Selecting by Name

We wish to select one or more column from a data frame and we wish to identify the columns to be selected by specifying their name(s).

Single Column

We wish to select and extract a single column from a data frame by specifying their name.

When selecting a single column, we have the choice of returning that as a vector or as a data frame. The choice of which is appropriate depends on whether the operation(s) we wish to run afterwards expect a vector or a data frame.

As Data Frame

We wish to select a single column from a data frame by specifying their name and to return the selected column as a data frame of one column.

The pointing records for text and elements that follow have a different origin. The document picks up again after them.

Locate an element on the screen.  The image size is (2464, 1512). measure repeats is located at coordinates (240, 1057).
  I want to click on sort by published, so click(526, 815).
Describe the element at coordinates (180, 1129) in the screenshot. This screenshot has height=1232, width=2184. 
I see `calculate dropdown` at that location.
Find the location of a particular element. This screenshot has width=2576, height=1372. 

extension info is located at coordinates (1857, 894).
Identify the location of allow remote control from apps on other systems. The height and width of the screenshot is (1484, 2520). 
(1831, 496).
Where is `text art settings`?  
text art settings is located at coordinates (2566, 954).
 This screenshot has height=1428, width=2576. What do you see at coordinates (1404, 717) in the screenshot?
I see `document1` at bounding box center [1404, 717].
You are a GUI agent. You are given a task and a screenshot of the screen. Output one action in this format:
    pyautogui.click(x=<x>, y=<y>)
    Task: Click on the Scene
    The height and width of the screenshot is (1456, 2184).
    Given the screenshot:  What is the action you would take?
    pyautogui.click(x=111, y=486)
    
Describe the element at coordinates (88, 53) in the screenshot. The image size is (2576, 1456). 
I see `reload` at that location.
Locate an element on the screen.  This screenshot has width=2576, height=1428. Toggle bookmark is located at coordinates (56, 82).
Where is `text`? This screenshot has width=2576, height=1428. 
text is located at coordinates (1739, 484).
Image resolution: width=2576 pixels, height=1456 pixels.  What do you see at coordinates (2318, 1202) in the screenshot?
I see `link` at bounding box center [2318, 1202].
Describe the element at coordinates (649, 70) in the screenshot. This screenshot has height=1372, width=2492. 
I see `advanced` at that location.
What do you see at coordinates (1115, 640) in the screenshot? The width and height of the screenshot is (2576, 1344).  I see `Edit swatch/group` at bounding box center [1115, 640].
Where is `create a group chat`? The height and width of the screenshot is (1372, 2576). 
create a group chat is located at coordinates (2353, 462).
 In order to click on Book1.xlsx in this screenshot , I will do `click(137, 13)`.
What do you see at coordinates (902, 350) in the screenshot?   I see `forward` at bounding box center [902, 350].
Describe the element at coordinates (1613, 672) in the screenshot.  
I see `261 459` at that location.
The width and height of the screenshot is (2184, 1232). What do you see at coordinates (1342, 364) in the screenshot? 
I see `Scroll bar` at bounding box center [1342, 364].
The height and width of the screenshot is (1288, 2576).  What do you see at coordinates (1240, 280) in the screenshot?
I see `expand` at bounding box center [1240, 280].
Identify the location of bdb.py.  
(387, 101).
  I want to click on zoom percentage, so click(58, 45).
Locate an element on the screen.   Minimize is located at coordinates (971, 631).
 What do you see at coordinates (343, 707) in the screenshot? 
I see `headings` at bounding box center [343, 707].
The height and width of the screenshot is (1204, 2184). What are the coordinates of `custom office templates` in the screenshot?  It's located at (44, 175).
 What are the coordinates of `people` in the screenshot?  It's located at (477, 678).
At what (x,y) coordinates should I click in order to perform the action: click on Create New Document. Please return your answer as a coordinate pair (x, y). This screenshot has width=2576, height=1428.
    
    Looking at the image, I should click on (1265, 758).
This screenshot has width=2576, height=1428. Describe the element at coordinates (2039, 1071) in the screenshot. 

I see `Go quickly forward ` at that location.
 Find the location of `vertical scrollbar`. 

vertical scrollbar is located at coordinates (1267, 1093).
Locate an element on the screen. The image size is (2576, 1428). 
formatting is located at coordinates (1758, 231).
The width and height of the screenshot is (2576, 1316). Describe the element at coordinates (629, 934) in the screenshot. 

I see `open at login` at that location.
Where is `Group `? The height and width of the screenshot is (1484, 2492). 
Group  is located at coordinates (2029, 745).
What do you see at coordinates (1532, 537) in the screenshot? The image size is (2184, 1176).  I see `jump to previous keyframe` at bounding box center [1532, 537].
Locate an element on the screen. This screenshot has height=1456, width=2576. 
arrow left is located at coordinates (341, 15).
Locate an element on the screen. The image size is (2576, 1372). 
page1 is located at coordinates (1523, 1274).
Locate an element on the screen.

df_2 = df %>% select(col_1)

Here is how this works:

  • We pass the data frame df to the function select().
  • We pass to select() the name of the column we wish to select; here col_1.
  • Note that we simply pass the column name without any quotes. This is one of the powerful conveniences provided by the tidyverse.
  • select() is the definitive function (referred to as “verb” in tidyverse vernacular) for column selection in the tidyverse.

As Vector

We wish to select a single column from a data frame by specifying their name and to return the selected column as a vector.

col = df %>% pull(col_1)

Here is how this works:

  • We pass the data frame df to the function pull().
  • We pass to pull() the name of the column we wish to select; here col_1.
  • pull() returns the selected column as a vector (not a data frame like what select() returns).
  • pull() essentially performs the same function as the $ operator from base R; i.e. df%>% pull(col_1) is equivalent to df$col_1. The reason we prefer pull() is that it is fits better in a chain (looks better with pipes).

List of Columns

Given a data frame, we wish to return another data frame that is comprised of a subset of the columns of the original data frame. We wish to specify the columns that we wish to select by their name.

df_2 = df %>% select(col_1, col_2)

Here is how this works:

  • We pass the data frame df to the function select().
  • We pass to select() the names of the column we wish to select separated by commas; here col_1, col_2.
  • As mentioned above, select() is the definitive function for column selection in the tidyverse.

Range of Columns

Given a data frame, we wish to return another data frame that is comprised of a range of columns from the original data frame i.e. we wish to return every column between a given start column and end column including both start and end. We wish to specify the start and end column by their name.

df_2 = df %>% select(col_1:col_4)

Here is how this works:

  • We pass the data frame df to the function select().
  • We pass to select() the names of the the start and end column for the range of columns we wish to extract; here the start column is col_1 and the end column is col_4.
  • Note that both the start and end columns are returned by select() as part of the selected range of columns. So in this case, select() returns col_1, col_2, col_3 and col_4 (assuming that is how the columns are in the original data frame df).